I spent my evenings the last week getting to know the game. I changed the settings to have an easier time, more grace with monsters and no item drop on death; colored map and a tagging strategy (color/symbol code,) universal block gravity (makes it more fun for me personally,) and no random rifts. Almost forgot, reduced the vertical block distance to 10K to make biomes accessible. That's about it for difficulty.

After investing significantly more time in the game the soundtrack has really grown on me, though I wish there was an iPod track control function.

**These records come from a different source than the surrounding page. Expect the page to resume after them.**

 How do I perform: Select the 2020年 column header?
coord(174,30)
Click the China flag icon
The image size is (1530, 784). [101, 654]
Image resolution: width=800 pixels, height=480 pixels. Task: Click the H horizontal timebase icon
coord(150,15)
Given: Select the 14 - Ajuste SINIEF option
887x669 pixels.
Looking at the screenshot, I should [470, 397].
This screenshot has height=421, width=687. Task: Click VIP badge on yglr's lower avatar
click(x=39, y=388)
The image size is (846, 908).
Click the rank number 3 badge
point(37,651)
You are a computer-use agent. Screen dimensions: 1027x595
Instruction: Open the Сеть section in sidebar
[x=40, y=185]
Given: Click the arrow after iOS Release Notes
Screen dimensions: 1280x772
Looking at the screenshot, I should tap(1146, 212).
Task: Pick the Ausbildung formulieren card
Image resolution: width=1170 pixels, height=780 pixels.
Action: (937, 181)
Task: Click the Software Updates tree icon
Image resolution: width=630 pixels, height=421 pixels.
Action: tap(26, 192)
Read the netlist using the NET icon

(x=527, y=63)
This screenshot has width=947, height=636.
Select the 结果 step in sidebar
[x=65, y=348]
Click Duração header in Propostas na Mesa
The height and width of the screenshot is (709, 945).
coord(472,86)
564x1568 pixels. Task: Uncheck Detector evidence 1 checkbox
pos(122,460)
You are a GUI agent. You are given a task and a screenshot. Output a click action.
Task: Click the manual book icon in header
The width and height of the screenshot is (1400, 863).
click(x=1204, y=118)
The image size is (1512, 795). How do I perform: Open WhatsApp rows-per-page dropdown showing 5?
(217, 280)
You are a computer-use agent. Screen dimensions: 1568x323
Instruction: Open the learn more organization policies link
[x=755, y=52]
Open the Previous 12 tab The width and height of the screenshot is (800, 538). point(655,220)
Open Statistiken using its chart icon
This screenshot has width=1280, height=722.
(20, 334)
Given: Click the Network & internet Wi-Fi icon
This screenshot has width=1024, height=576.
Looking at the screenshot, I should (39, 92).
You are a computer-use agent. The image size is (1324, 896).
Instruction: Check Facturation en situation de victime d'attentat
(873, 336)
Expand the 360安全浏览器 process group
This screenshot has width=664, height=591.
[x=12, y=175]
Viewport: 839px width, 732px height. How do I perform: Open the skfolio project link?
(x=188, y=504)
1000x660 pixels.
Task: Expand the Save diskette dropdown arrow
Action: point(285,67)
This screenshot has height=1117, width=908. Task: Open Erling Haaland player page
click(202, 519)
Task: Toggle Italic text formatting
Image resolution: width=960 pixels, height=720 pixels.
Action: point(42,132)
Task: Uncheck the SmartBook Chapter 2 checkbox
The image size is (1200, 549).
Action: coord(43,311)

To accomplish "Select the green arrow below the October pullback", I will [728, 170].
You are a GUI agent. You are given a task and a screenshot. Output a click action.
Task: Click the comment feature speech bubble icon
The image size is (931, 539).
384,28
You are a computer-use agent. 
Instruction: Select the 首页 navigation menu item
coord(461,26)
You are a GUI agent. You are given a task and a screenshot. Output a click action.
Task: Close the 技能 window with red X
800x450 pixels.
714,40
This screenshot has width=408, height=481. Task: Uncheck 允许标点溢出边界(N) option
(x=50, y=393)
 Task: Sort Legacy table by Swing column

I paced myself and read through the recipes available to me through materials and went from there. Getting to know some of the hotkeys helped, as well as remapping the map key to 'z.' After settling on my preferred brand of packed dirt I started building.

Last night I finally panned enough copper to smelt a pickaxe and a hammer, but when it came time to pour I had forgotten to fire my molds and was panicking thinking the ore would solidify to the crucible and become unsalvageable.

Tonight I crafted my first copper tools and built a vertical mineshaft to a copper ore vein only 5 tiles down. With 400 nuggets I am excited to get crafting.

Now, I also have some observations and comments to both reply and piggyback some of the comments:

Not having experienced smithing yet, I already appreciate the depth of crafting. The game loop elements all remind me of the best parts of Minecraft, Don't Starve, Stardew Valley, and Terraria. All games that I adore. 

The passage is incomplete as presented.